The US Food and Drug Administration (FDA)-approved package insert for imipenem-cilastatin warns against CNS adverse effects such as seizures, confusional states, and myoclonic activity. The European Medicines Agency-approved package insert reports the frequency of hallucinations due to imipenem-cilastatin to be between 0.1 % and 1 %. The WHO Collaborating Center for International Drug monitoring, Uppsala Monitoring Centre, has 412 reports demonstrating a causal relationship between psychiatric disorders and imipenem-cilastatin sodium. The most common psychiatric disorder associated with imipenem-cilastatin was delirium (including confusion) with 208 reports, followed by disturbance in thinking and perception (including visual, auditory, or mixed hallucinations) with 105 reports [9]. However, a PubMed search {(“imipenem”[MeSH Terms] OR “imipenem”[All Fields]) AND ((((“mental disorders”[MeSH Terms] OR (“mental”[All Fields] AND “disorders”[All Fields]) OR “mental disorders”[All Fields] OR (“psychiatric”[All Fields] AND “disorder”[All Fields]) OR “psychiatric disorder”[All Fields]) OR (“hallucinations”[MeSH Terms] OR “hallucinations”[All Fields] OR “hallucination”[All Fields])) OR (“psychotic disorders”[MeSH Terms] OR (“psychotic”[All Fields] AND “disorders”[All Fields]) OR “psychotic disorders”[All Fields] OR “psychosis”[All Fields])) OR (“delirium”[MeSH Terms] OR “delirium”[All Fields]))} for articles related to imipenem-cilastatin causing psychiatric disorders failed to yield any results. This demonstrates an underreporting of the psychiatric adverse effects of imipenem-cilastatin in medical literature, contrary to post-marketing surveillance data. The early identification of these remediable psychiatric adverse effects could shorten the length of hospitalization, prevent avoidable mortality, and prevent eventual dementia.
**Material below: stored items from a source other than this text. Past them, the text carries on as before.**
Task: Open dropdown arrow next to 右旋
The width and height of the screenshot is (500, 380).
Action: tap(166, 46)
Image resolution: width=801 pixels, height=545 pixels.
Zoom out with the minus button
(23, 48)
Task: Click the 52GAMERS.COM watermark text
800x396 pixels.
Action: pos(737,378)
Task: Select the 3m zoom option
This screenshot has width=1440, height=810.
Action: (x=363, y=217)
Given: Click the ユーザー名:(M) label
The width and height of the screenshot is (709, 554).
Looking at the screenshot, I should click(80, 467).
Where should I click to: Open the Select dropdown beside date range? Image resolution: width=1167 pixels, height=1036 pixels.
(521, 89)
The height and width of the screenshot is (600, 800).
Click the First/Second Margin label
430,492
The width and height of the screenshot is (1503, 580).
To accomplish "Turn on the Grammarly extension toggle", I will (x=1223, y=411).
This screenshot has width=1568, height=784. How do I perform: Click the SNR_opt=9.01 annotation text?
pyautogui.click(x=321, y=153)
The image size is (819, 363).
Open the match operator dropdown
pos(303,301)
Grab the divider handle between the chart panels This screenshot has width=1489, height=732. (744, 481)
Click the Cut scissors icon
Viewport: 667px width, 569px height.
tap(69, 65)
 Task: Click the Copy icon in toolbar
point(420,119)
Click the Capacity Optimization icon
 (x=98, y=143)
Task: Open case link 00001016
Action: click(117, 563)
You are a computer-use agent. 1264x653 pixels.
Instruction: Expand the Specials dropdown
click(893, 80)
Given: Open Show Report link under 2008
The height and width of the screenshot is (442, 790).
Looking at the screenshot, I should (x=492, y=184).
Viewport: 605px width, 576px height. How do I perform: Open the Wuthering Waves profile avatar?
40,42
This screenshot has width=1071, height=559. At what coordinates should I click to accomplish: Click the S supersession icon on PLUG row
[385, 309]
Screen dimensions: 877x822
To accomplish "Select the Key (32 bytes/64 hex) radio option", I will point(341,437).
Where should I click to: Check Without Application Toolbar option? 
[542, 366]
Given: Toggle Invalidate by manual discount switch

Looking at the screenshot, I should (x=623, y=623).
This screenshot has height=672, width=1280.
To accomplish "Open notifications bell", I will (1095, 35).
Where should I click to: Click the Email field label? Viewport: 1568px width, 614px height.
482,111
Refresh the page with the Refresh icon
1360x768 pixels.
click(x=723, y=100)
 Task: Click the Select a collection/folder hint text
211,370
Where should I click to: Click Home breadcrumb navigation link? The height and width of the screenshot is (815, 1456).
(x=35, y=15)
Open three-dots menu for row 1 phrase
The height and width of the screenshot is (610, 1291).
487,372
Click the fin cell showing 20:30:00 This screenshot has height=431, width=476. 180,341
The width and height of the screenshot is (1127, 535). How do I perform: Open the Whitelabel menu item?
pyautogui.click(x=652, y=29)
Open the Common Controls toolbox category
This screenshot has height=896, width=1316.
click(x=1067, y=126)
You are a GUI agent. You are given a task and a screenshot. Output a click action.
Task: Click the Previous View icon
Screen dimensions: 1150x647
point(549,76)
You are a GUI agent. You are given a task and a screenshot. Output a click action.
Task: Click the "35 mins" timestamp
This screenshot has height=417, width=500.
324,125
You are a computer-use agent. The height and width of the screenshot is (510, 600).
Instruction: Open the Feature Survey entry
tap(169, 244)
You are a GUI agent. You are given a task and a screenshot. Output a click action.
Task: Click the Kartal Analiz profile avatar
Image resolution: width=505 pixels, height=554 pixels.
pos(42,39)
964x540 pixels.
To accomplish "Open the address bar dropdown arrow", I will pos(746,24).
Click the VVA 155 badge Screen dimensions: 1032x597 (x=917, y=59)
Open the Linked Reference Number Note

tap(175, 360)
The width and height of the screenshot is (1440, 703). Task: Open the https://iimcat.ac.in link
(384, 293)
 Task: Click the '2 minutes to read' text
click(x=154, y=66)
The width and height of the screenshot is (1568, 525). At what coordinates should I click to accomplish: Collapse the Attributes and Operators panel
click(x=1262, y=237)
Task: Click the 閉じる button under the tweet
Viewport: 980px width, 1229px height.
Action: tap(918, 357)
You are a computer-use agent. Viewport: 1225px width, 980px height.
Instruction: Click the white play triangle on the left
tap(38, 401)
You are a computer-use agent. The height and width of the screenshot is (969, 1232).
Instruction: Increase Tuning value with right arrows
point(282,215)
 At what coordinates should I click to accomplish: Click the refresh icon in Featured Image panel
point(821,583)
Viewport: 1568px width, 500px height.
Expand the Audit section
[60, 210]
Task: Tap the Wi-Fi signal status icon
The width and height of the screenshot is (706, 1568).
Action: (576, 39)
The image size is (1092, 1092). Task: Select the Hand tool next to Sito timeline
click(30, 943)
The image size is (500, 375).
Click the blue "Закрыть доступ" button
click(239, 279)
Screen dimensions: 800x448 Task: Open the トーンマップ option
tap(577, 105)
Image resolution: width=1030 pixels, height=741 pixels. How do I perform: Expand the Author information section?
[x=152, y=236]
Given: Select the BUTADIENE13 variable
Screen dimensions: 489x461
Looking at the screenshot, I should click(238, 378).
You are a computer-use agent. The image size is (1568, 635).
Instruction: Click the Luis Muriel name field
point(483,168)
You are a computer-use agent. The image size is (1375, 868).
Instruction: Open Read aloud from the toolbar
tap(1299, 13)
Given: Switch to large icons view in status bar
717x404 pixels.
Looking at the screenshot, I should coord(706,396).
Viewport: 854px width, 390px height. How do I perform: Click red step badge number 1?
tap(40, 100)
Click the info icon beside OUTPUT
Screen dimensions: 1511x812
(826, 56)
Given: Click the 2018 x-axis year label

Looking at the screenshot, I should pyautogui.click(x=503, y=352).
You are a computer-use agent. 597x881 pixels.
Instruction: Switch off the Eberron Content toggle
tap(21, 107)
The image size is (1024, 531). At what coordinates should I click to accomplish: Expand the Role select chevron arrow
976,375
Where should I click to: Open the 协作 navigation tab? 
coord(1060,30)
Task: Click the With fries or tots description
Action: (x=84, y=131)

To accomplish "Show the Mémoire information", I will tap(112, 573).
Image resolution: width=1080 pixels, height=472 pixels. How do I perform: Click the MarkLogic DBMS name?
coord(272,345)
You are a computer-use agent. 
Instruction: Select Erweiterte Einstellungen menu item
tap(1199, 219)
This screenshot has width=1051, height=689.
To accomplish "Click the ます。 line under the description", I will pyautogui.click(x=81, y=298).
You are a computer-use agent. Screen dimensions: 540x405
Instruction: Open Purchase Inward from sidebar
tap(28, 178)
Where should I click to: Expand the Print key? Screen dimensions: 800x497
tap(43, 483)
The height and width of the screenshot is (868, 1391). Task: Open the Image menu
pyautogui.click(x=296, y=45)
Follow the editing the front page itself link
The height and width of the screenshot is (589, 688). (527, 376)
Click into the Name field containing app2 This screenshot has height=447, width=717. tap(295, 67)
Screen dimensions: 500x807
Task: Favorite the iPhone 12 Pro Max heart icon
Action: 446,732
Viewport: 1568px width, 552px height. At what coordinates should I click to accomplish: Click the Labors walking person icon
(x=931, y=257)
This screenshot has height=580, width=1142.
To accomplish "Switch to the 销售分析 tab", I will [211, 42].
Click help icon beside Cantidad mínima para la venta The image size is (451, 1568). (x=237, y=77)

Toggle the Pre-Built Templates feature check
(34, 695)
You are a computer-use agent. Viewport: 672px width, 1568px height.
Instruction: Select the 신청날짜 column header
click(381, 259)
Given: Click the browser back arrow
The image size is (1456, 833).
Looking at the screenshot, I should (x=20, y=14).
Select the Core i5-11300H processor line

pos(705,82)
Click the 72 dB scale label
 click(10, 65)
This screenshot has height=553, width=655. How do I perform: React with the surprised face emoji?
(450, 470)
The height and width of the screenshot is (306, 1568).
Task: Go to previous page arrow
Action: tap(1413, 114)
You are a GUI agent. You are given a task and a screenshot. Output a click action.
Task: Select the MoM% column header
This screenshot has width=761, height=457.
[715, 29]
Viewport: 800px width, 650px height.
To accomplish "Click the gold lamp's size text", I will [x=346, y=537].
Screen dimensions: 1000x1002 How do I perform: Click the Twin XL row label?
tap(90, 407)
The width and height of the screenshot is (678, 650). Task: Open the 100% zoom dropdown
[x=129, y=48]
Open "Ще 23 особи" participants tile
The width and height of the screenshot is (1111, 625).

There are various pharmacokinetic properties of the antibiotics proposed as hypotheses for these psychiatric adverse effects. GABA-A receptors are competitively inhibited by fluoroquinolones, causing an up-regulation of glutamatergic up-regulation; the resulting deficit in prefrontal-mediated executive function might induce psychosis [10]. Antibiotics cause the destruction of intestinal bacterial flora that produces D–alanine, which is essential for the normal functioning of the N-methyl-D-aspartate (NMDA) receptor [11]. Hypofunctioning NMDA receptors could cause psychosis, again by the loss of prefrontal control. The sequential blockade of folic acid production in the CNS has been postulated to cause the development of psychiatric symptoms in patients on sulfamethoxazole-trimethoprim. Psychosis associated with indomethacin has been attributed to the inhibition of prostaglandin E2 and proinflammatory cytokines. It has been postulated that macrolide antibiotics may also have similar anti-inflammatory properties, increasing central dopamine turnover, leading to psychosis [12].

Conclusions

There is a very thin line between medication-induced delirium and medication-induced acute brief psychosis, but these conditions are reversible. Case reports record the resolution of psychiatric symptoms within 2 weeks of stopping the offending medication. Some patients may require neuroleptic medications. The treatment of this condition begins with identifying the culprit medication and suspension of the same. It is imperative that physicians recognize the psychiatric side effects of antibiotics because they are a fundamental treatment option.

Consent

Written informed consent was obtained from the patient for publication of this case report and any accompanying images. A copy of the written consent is available for review by the Editor-in-Chief of this journal.